Downstairs, I drank a full litre of water, a cup of tea and a can of Coke. I texted Nasrin and asked if she was free to meet tomorrow for coffee. She was the only person who knew everything. Well, not everything.
Jack came home. As soon as I heard the car, I called Lucy to come down.
I didn’t want a showdown tonight. She hadn’t appeared by the time he came in, slinging his jacket on to the hook inside the hall door.
‘Look, Jack,’ I said, ‘you were right and I’m sorry.

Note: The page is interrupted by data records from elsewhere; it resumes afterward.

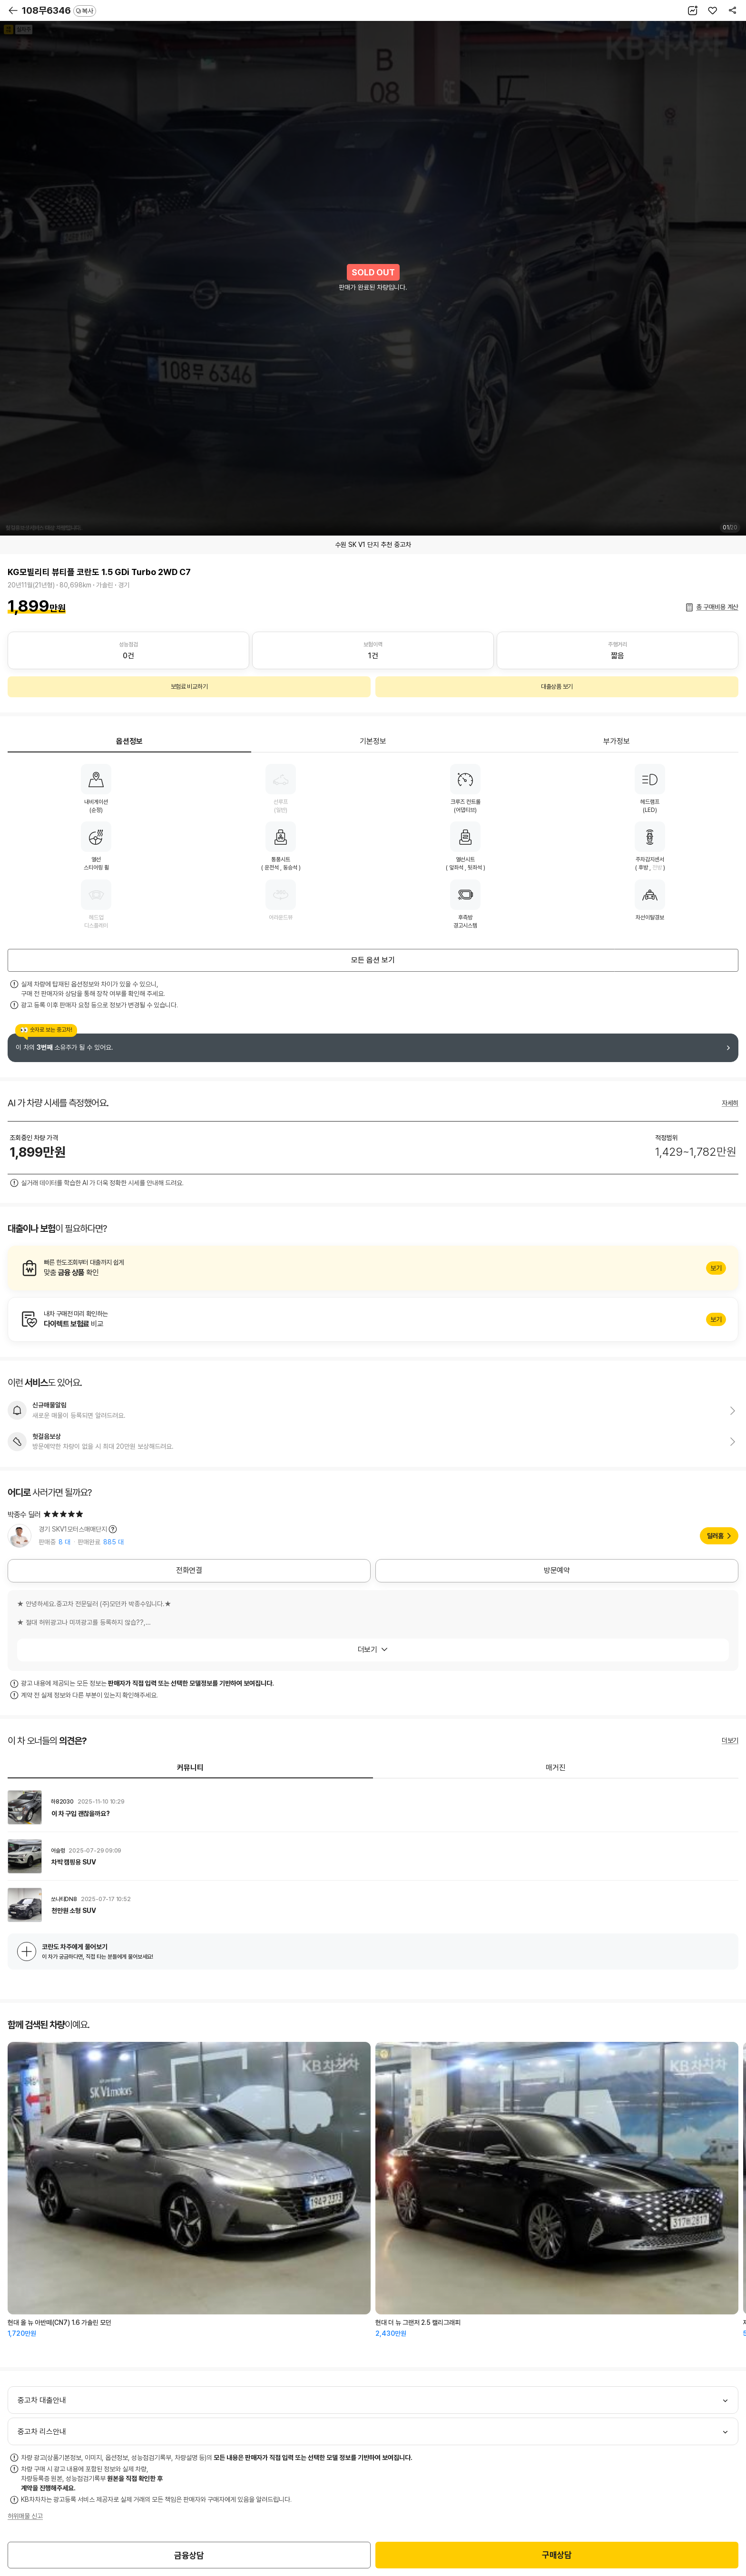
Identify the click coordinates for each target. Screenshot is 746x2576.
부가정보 (616, 741)
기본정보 (373, 741)
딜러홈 (715, 1536)
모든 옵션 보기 (373, 960)
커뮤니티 (190, 1767)
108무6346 (59, 10)
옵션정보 (129, 741)
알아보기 (373, 1268)
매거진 (556, 1767)
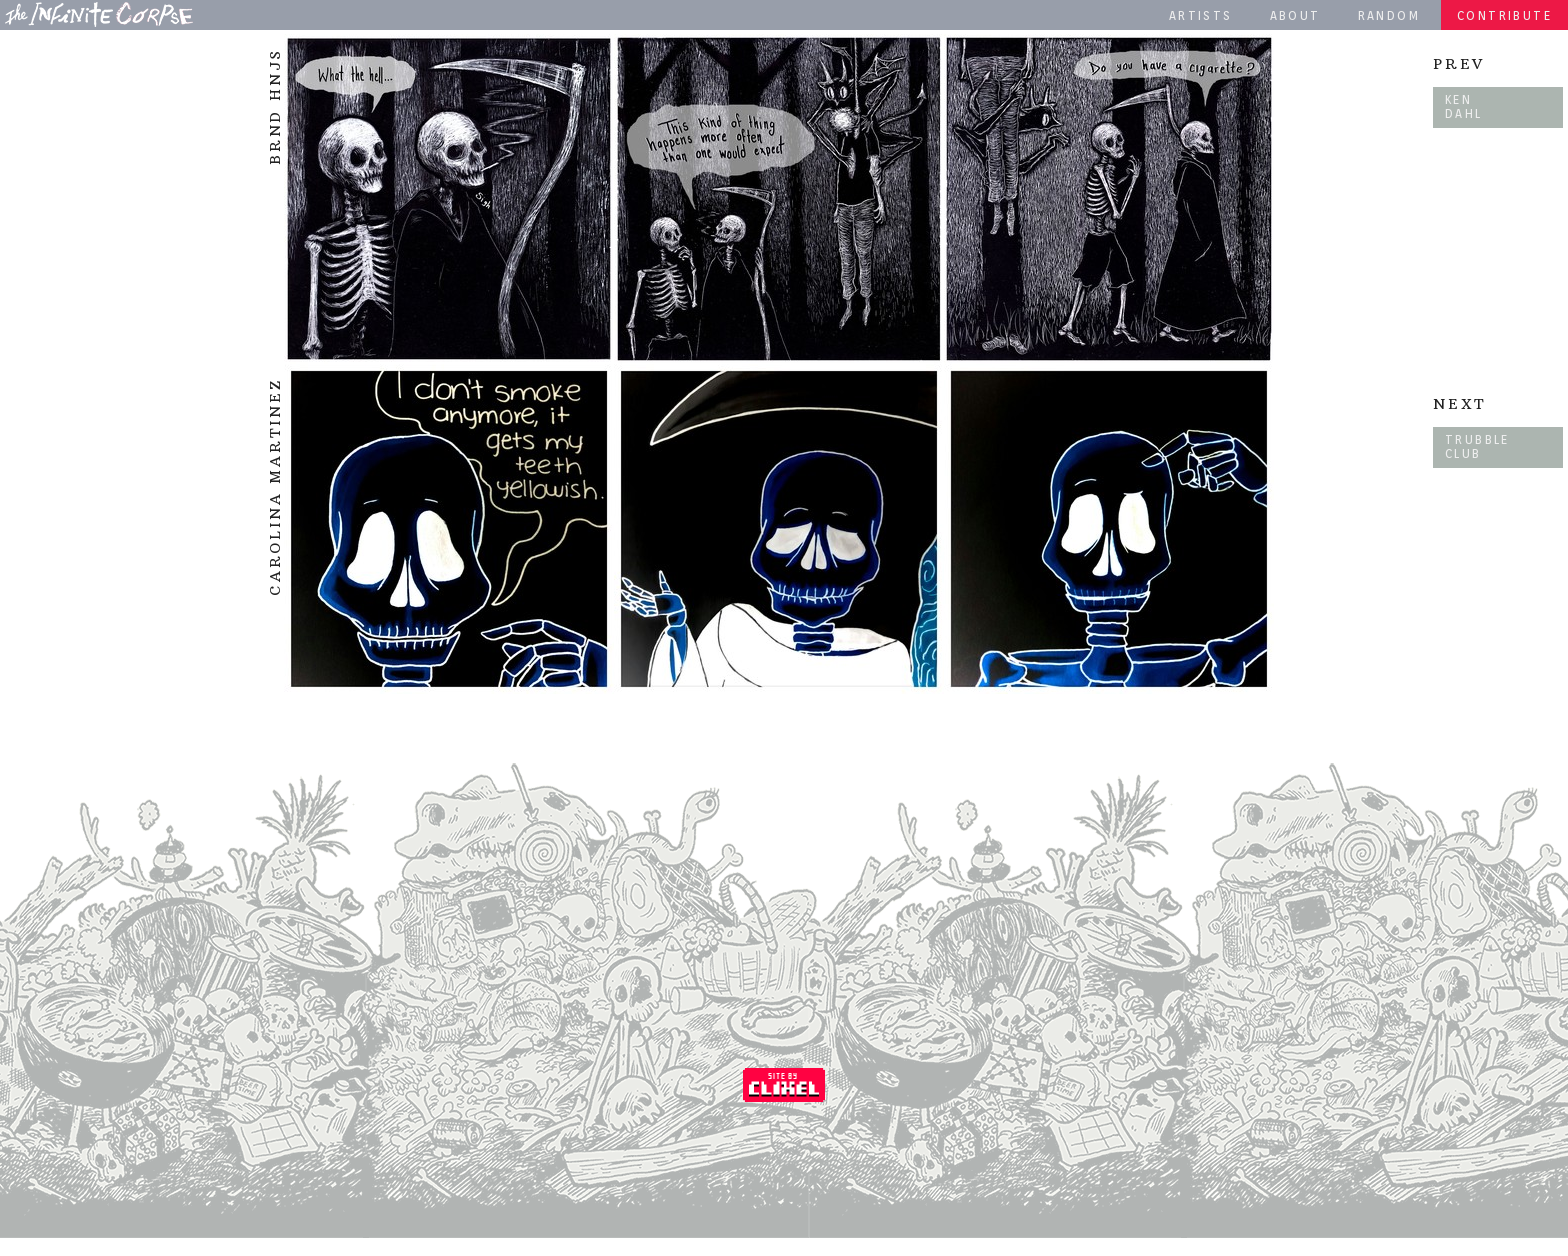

I had a slip, and it was bad. I ended up passed out at some party over the other side of the city.
I blacked out. I don’t remember much of it.
I’ll go to a meeting in the morning. You were right all along. ’
He didn’t say anything, but I knew by the set of his jaw that he was livid. Then he spoke, his voice trembling.
‘The first time, when Lucy came home hysterical and you just vanished that night, I believed you because I wanted to, but that was a lie too. I see that now. I could have forgiven that, but yesterday, you planned it. You lied about going to the theatre, you even mentioned the Trocadero so that I wouldn’t expect you home until late.
Things got out of control, as you should have known they would.
You threw away your sobriety rather than discussing your own experience with your daughter who badly needs your help. ’
‘Stop, please, I can’t. You don’t understand –’
‘Well, help me, then. We can all go to therapy together as a family. If you don’t, we are finished. I can’t believe you won’t help your daughter –’
‘Help me with what?’ We spun around and Lucy was standing in the doorway of our kitchen.
‘Lucy, come and sit at the table.’ Jack sat and held a chair out for her and then one for me.
‘Please, Jack, don’t do this.’ I started to cry.
‘Your mother has something to tell you,’ he said.